§ Task goal
Please rewrite all of the material below, swapping "checkbox" for "toggle" wherever it appears and changing nothing else. Leave the pictures out of your answer.

§ Dataset records
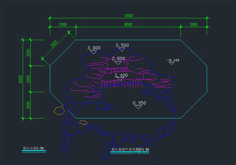
Task: Select the 3.500 elevation triangle marker
Action: coord(122,50)
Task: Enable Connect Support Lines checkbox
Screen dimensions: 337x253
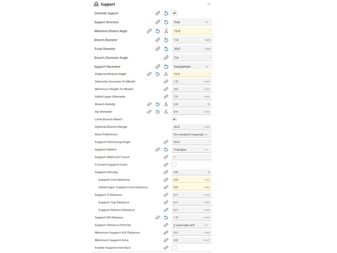Action: click(174, 165)
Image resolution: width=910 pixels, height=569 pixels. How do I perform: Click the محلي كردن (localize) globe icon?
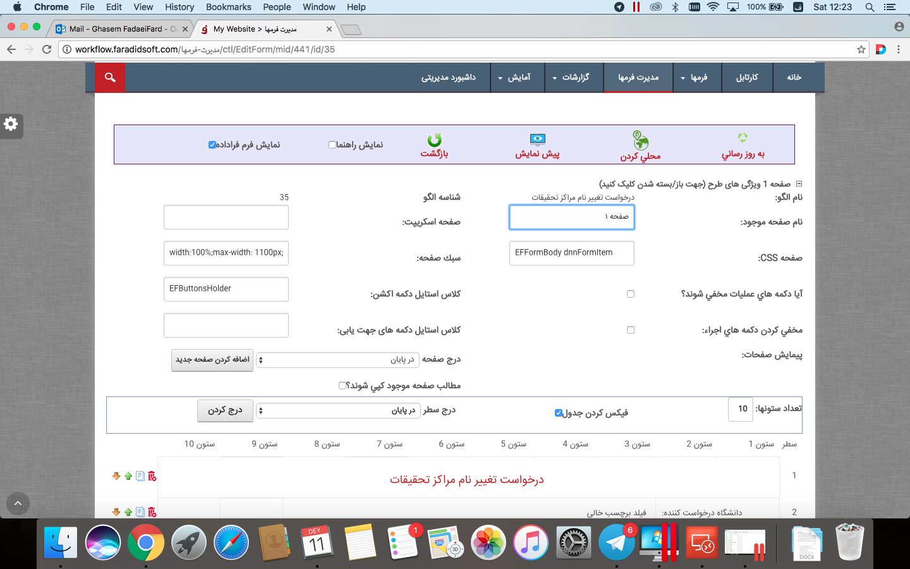point(640,140)
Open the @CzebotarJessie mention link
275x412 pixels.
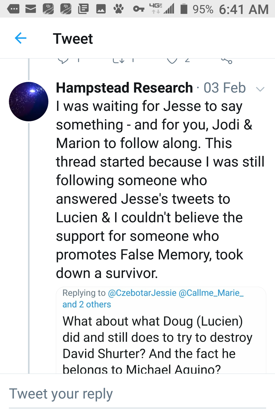[x=142, y=293]
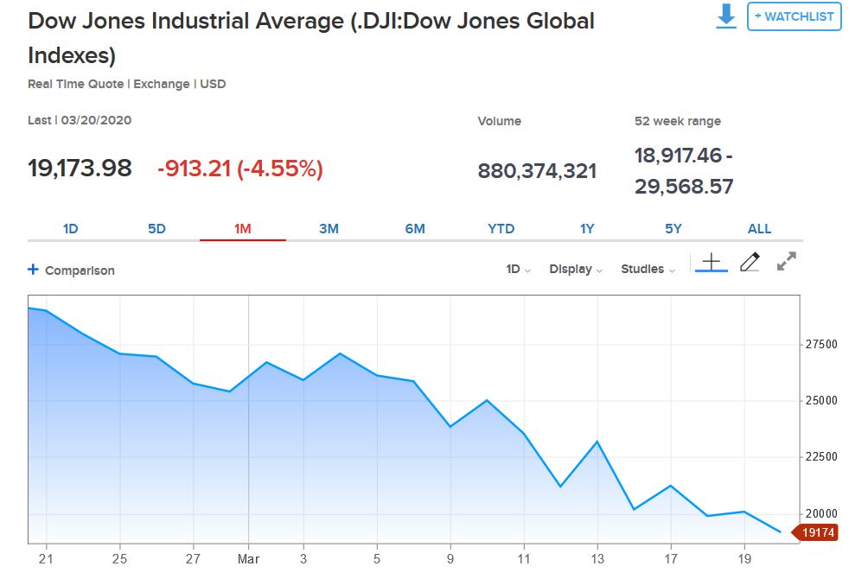Show the 6M chart range
This screenshot has height=579, width=868.
coord(415,229)
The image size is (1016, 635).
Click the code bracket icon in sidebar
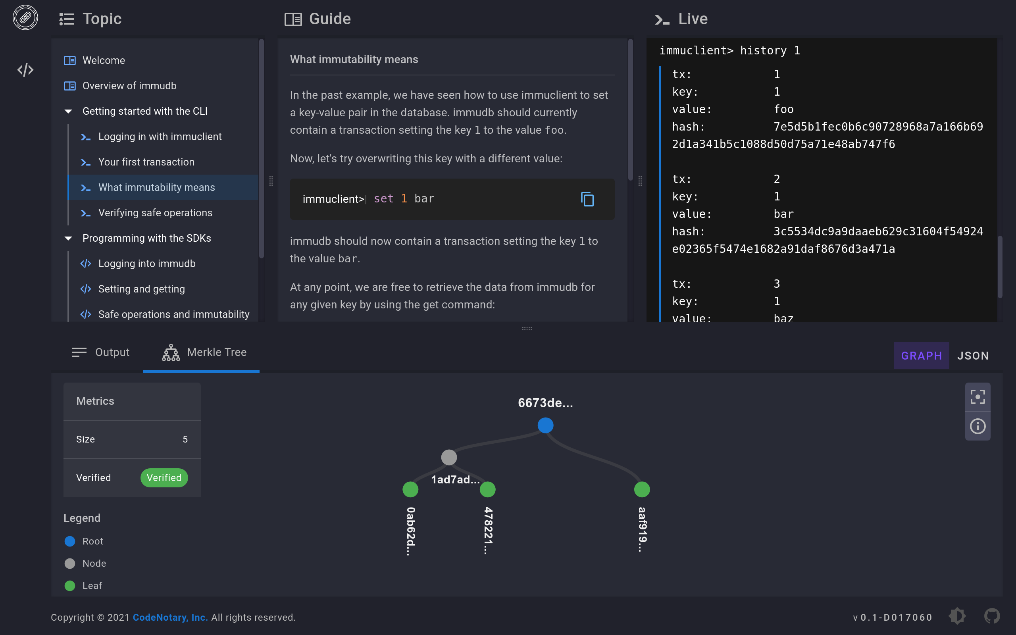tap(25, 70)
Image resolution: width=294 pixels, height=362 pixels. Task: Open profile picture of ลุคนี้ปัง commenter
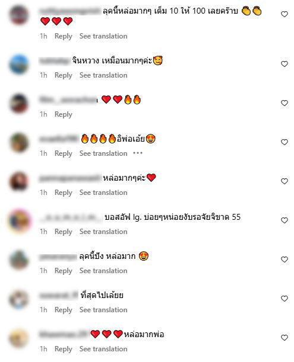19,260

§ Exercise output
Task: Select the 3.500 elevation triangle marker
Action: coord(122,50)
Task: Enable Connect Support Lines toggle
Screen dimensions: 337x253
Action: click(174, 165)
Image resolution: width=910 pixels, height=569 pixels. How do I perform: Click the محلي كردن (localize) globe icon?
point(640,140)
Open the @CzebotarJessie mention link
275x412 pixels.
[x=142, y=293]
Show the 6M chart range
This screenshot has height=579, width=868.
coord(415,229)
The image size is (1016, 635).
Click the code bracket icon in sidebar
tap(25, 70)
Image resolution: width=294 pixels, height=362 pixels. Task: Open profile picture of ลุคนี้ปัง commenter
19,260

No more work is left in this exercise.